The metal glowed warm like a firefly at dusk, reacting to the consecration on it and the goodness in ágnes’s touch. The connection between the creative spark of the divine and the Brilliance of the human soul, still visible thanks to Arany’s sacrifice.
Csilla kept her hands fisted at her side. If she touched it herself, she would break that fragile spell. ágnes pinned it to her chest with a smile of pride.
The last thing ágnes offered was a dark cloth, and Csilla bowed as it was wrapped over her eyes. Everyone, save the Prelate and the Incarnate, went to the heart of the cathedral blind.
They walked for long minutes before ágnes stopped, and papery lips brushed Csilla’s forehead. This close she could hear the rattle in the woman’s lungs, a sharpness with each breath that dug into Csilla in matching agony.
‘Whatever happens, remember that our job is to serve. Trust in the Church.’
Csilla furrowed her brow as a stronger arm took hers and she heard the slide of a door where she was fairly sure there shouldn’t be one. Trust should go without saying. She served, and she trusted, even as she was walked into the depths.
The Seal was well hidden in the labyrinth below the cathedral, surrounded by centuries of tunnelling passages that stretched from the sacred heart and out of the city, now mostly stoppered with sinkholes and refuse.
She’d learned the twists and corners of the structure like she’d learned her letters, and though this path was new and unfamiliar, the broken steps and cool damp air of the underground were old friends.
Her fingers dragged along the water-eaten wall as she was led through and back around bends and curves and odd corners, brushing lichen and the splintering wayward roots tunnelling through the walls, occasionally catching on something that might have been bone.
Before the orders came to save the land and burn the dead, Silgard had been built on the backs of the Faithful.
She’d crept below often in her childhood to search for blessed Arany’s sacrifice, breath heavy as she made prayers that wouldn’t be heard, and waited for the blossom of a miracle in the dark.
She’d never found the Seal, but today there would be a miracle. It wasn’t Gellért’s glass forest or Rozalia’s perfect corpse, but a welcome for a soulless girl was miraculous enough.
The door to the sanctum groaned like a dying thing as it opened, and the cloth was removed from her eyes.
Elder Abe, Prelate of Silgard and second only to the Incarnate in Asten’s eyes, ushered her into the prayer chamber, bony fingers pressing her lower back.
In his other hand was a knife, its handle twined gold and silver, inlaid with a topaz eye ever-glowing with inner fire.
Csilla pressed her palms together, eyes on the holy glitter of the blade in rushlights.
It was what she’d been waiting for.
The other orphans used to make a game of telling her there was a family who’d asked for her, and would help her comb her hair and offer her clean handkerchiefs, then laugh as she sat outside on the steps for hours.
They’d bet sweets and chores on how long she’d wait, but even after she’d caught on, Csilla still went.
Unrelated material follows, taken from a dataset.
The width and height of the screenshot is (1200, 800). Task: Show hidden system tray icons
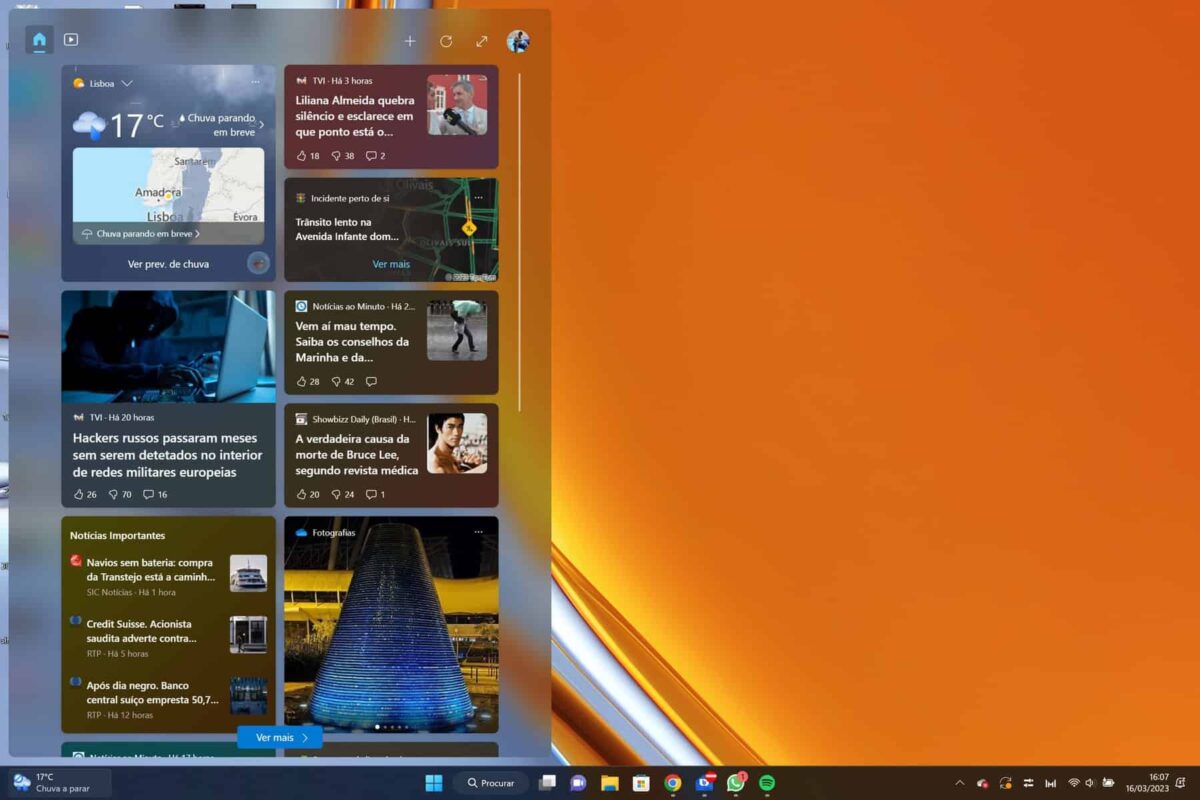[960, 783]
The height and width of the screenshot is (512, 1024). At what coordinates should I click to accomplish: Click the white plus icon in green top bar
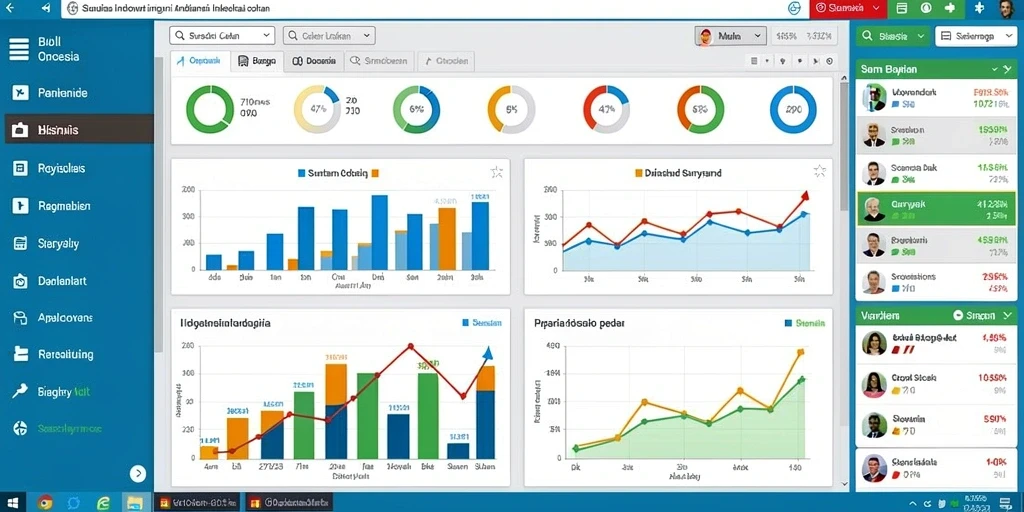950,8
There was always a chance that the next time they’d be telling the truth, and hope was stronger than the potential for humiliation.
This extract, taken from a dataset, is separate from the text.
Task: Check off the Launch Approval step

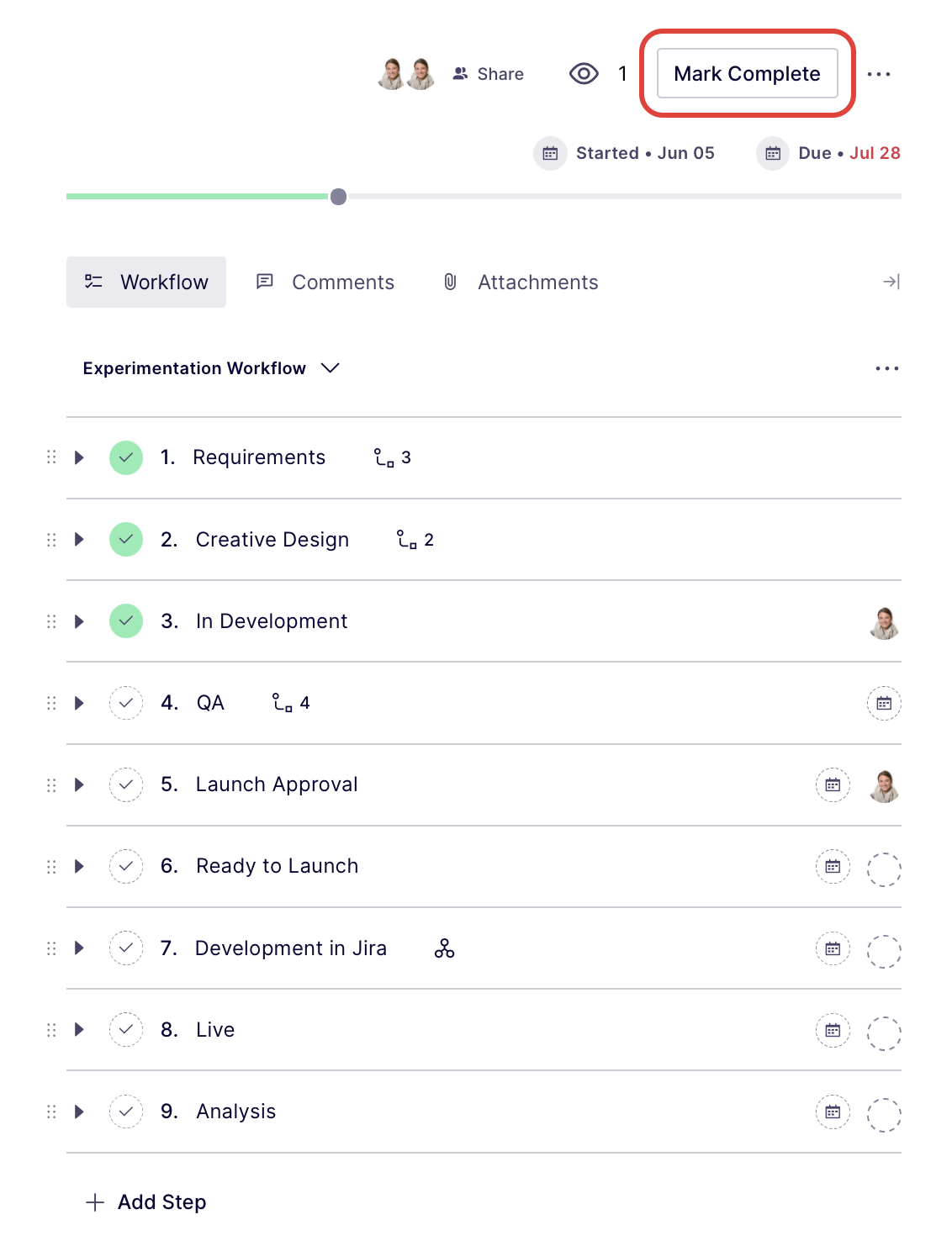Action: [126, 784]
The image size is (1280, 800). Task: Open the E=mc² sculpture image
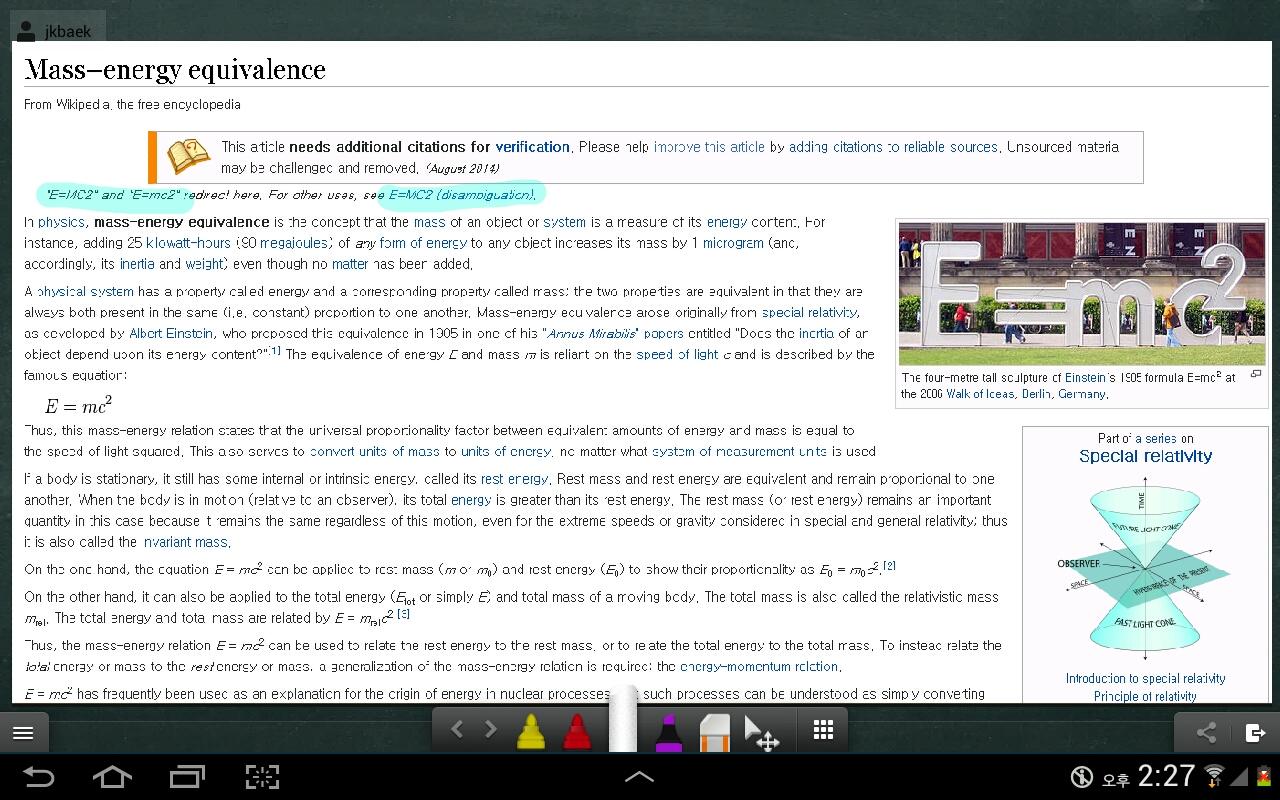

Standing before the Prelate felt exactly the same.
‘Csilla,’ he greeted, inclining his head. His grey hair was clipped short, thinning to bald at the crown. ‘ágnes has you ready for your role, I see. It suits you.’
‘Prelate.’ She dipped low in response, her voice barely audible, the rest of her silently begging him to say why she was there and assure her thrumming heart that this wasn’t another jest.
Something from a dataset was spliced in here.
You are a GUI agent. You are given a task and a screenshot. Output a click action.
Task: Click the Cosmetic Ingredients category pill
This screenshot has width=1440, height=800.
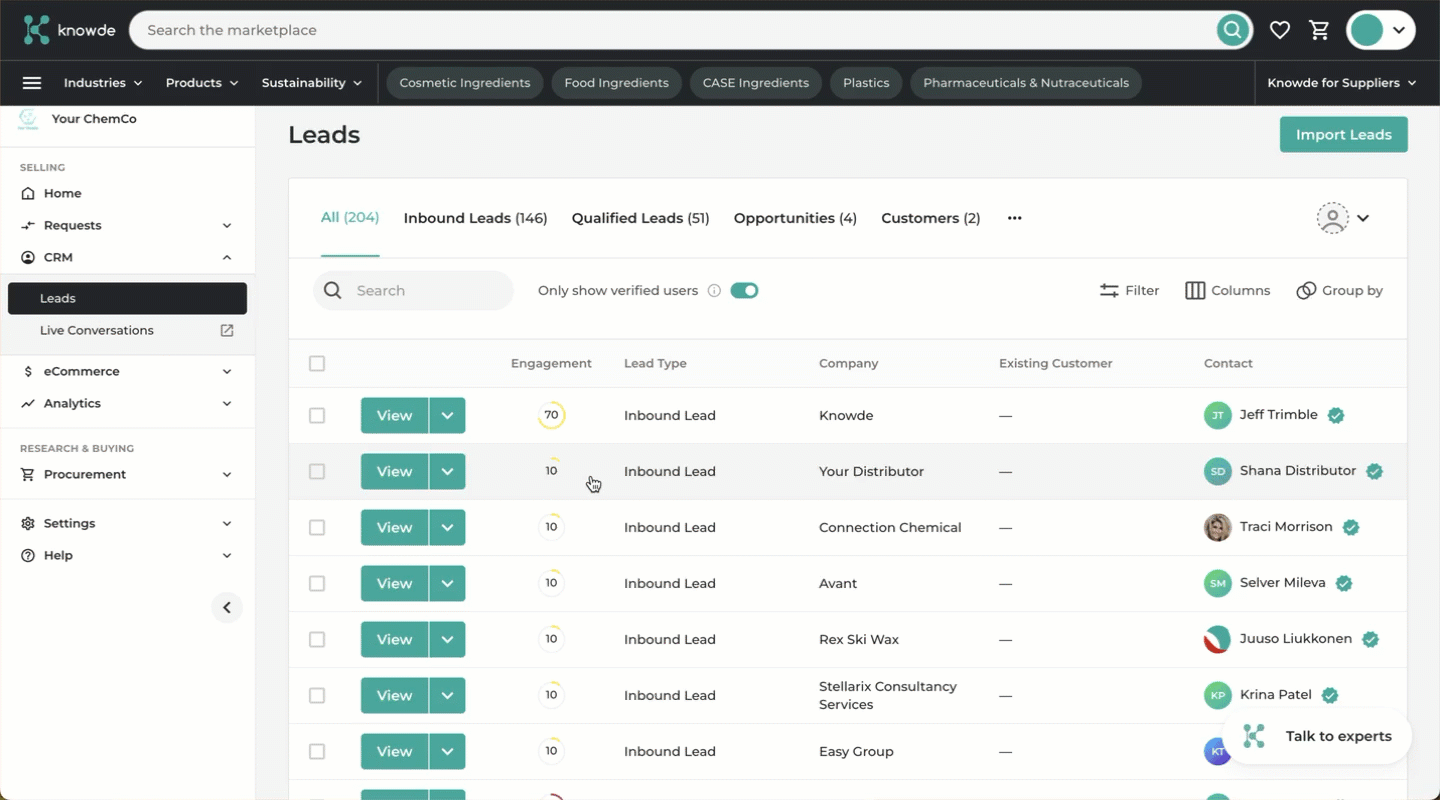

He wasn’t wrong, though. The dove-grey wool, with its slaughter-red lining peeking out at her wrists and throat, did suit her.
She might not have a soul, but she’d served the city too long for it not to live in that empty place inside her, moulding her to minister to its needs.
Now anyone who saw her would think her a member of a mercy crew and know she was living shelter for their pain.